# IMPORTAR ASCII A EXCEL DIRECTAMENTE ¿?



## Alfonso (Jul 29, 2002)

Replico aquí, mensaje que por error expuse en área no spanish.Primero, enhorabuena y gracias por vuestro servicio. 
Soy desarrollador de software y quisiera añadir a mis aplicaciones (algunas MS-DOS) una opción que me traspasara un fichero que genere mi aplicación (en ASCII por ejemplo) a EXCEL. ¿Existe alguna forma de llamar a EXCEL y que IMPORTE de forma automática, siendo este proceso transparente para el usuario? ¿Sabéis de alguna aplicación que realice este proceso? 
Gracias por la respuesta.


----------



## Juan Pablo González (Jul 29, 2002)

Usando Visual Basic (No VBA) se puede contral totalmente Excel sin que el usuario necesite intervenir.  Esto es una opción ?


----------



## Alfonso (Jul 29, 2002)

Desarrollo en COBOL y no tengo conocimientos de VISUAL BASIC, pienso que la forma de hacerlo podría ser:
Primero: Generar en COBOL el fichero ASCII a importar a Excel.
Segundo: Llamar (CALL) desde COBOL al programita VB que haga la llamada a EXCEL de forma transparente al usuario.
-Al final Excel retornaria a VB y de VB denuevo a COBOL.
Lo que me hace falta es conocer las líneas de código fuente del programita de VB. Si esto es muy complejo, o requiere que le dediquéis mucho tiempo, por favor indicarmelo, en ningún momento quiero haceros perder el tiempo. Entiendo que el servicio que ofrecéis es muy bueno, tal y como lo dáis.
Quedo a la espera de vuestra respuesta.
MUCHAS GRACIAS POR VUESTRA DEDICACION.


----------



## Alfonso (Jul 31, 2002)

J.PABLO:
¿Me aconsejas algún libro dónde buscar solución a mi cuestión?
Gracias


----------



## valedor (Aug 2, 2002)
★ ★ ★
TAREA PLANTEADA A: Transcribe el fragmento del hilo sobre importar ASCII a Excel que va de "Segundo: Llamar (CALL)" a "como lo dáis.", ambos incluidos.

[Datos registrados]
★ ★ ★
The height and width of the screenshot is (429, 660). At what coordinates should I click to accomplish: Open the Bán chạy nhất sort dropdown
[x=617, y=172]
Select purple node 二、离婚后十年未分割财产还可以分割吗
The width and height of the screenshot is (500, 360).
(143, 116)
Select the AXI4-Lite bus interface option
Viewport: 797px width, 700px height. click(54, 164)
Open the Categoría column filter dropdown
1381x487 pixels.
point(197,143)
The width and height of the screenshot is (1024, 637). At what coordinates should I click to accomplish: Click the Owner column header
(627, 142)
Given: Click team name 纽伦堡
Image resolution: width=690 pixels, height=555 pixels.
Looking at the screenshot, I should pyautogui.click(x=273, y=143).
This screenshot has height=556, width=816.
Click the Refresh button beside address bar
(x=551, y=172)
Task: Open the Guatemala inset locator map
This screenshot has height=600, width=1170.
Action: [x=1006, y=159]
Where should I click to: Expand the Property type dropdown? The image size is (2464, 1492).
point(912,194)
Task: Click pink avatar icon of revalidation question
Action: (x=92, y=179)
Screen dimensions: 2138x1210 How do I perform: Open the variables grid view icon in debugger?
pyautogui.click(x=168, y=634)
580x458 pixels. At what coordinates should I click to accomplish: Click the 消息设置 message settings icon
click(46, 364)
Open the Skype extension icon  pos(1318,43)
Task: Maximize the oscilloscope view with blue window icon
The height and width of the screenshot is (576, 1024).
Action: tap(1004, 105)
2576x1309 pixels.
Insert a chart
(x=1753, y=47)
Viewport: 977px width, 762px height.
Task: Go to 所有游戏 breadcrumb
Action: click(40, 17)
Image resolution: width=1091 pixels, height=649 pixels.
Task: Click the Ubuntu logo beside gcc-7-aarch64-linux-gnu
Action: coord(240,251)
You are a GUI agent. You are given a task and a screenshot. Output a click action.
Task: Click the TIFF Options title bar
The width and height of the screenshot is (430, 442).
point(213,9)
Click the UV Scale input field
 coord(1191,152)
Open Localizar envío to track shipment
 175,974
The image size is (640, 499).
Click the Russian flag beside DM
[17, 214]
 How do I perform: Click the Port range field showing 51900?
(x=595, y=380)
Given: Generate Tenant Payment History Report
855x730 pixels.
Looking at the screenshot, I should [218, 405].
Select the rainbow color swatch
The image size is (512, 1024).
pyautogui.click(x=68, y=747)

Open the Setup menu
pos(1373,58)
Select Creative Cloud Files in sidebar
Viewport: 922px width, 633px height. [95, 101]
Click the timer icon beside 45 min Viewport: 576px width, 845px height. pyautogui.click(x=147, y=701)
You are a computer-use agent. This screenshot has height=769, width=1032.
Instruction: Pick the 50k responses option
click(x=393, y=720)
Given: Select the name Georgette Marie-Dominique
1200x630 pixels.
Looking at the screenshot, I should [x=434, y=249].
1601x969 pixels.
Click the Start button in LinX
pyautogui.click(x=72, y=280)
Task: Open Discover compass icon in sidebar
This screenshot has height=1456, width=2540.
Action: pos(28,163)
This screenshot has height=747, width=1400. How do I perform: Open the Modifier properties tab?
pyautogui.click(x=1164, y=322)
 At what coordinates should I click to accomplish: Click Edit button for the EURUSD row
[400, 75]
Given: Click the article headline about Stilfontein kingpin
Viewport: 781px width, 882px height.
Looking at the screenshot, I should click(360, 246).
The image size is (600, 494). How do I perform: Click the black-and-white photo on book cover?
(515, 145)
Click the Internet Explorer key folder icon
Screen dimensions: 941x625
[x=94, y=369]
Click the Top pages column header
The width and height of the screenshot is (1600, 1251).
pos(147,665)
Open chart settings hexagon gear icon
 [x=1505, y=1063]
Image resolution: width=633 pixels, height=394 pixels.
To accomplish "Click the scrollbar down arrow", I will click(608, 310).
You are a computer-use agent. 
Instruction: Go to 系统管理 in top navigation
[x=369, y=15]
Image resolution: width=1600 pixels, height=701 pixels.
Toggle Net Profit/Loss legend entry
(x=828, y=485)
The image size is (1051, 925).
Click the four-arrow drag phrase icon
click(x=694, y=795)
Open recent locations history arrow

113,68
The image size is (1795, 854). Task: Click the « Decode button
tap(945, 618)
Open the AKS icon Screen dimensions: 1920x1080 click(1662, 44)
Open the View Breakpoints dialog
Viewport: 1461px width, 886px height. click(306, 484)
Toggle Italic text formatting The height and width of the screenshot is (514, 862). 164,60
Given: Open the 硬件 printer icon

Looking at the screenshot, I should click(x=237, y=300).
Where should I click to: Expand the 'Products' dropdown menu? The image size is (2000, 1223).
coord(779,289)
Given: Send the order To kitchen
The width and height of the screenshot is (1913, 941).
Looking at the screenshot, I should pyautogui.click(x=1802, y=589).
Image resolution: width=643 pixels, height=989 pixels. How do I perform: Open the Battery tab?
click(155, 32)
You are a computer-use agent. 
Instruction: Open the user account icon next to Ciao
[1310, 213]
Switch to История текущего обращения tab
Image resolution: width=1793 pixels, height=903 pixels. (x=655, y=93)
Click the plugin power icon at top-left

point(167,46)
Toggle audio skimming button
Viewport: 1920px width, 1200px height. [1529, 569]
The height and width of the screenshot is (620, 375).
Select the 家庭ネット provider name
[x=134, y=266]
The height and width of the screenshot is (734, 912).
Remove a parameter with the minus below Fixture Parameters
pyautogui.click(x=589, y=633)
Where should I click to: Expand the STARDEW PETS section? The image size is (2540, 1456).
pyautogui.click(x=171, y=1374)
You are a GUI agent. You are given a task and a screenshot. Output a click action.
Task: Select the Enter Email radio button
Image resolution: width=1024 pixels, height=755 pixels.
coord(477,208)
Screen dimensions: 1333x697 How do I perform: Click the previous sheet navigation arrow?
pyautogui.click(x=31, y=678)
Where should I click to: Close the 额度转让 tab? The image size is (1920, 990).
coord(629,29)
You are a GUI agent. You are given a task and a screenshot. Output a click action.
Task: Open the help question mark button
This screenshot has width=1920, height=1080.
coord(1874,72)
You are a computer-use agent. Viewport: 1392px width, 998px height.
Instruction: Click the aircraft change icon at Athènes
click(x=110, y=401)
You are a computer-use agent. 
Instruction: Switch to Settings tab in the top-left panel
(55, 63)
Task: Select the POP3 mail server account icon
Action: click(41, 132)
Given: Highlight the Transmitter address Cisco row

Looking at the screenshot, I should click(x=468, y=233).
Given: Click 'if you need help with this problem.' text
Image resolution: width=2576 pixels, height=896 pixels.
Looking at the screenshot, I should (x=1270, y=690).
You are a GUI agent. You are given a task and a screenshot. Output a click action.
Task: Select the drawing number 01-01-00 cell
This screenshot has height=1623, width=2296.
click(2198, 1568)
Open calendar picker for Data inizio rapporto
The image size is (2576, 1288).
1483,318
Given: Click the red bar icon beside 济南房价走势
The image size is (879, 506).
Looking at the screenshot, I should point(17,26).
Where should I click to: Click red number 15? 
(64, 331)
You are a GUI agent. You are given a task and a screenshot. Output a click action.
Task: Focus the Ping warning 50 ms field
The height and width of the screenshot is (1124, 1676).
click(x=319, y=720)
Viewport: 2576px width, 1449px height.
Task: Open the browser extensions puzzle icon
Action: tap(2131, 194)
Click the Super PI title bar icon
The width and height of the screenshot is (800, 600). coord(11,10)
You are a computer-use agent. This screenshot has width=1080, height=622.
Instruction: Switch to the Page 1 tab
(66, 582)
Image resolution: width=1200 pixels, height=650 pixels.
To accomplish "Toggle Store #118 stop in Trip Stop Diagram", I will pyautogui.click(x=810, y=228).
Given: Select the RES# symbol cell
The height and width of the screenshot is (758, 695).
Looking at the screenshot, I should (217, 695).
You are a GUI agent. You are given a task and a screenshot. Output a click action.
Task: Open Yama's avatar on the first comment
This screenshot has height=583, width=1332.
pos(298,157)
★ ★ ★
TAREA PLANTEADA B: Presenta como tabla Markdown, con las columnas "Fila" y "Línea", las líneas de los registros comprendidas entre la que contiene "Open the Setup menu" y la que contiene "click(x=393, y=720)", ambas incluidas. Omite las líneas en blanco.

RESULTADO FINAL A:
Segundo: Llamar (CALL) desde COBOL al programita VB que haga la llamada a EXCEL de forma transparente al usuario.
-Al final Excel retornaria a VB y de VB denuevo a COBOL.
Lo que me hace falta es conocer las líneas de código fuente del programita de VB. Si esto es muy complejo, o requiere que le dediquéis mucho tiempo, por favor indicarmelo, en ningún momento quiero haceros perder el tiempo. Entiendo que el servicio que ofrecéis es muy bueno, tal y como lo dáis.

RESULTADO FINAL B:
| Fila | Línea |
|---|---|
| 1 | Open the Setup menu |
| 2 | pos(1373,58) |
| 3 | Select Creative Cloud Files in sidebar |
| 4 | Viewport: 922px width, 633px height. [95, 101] |
| 5 | Click the timer icon beside 45 min Viewport: 576px width, 845px height. pyautogui.click(x=147, y=701) |
| 6 | You are a computer-use agent. This screenshot has height=769, width=1032. |
| 7 | Instruction: Pick the 50k responses option |
| 8 | click(x=393, y=720) |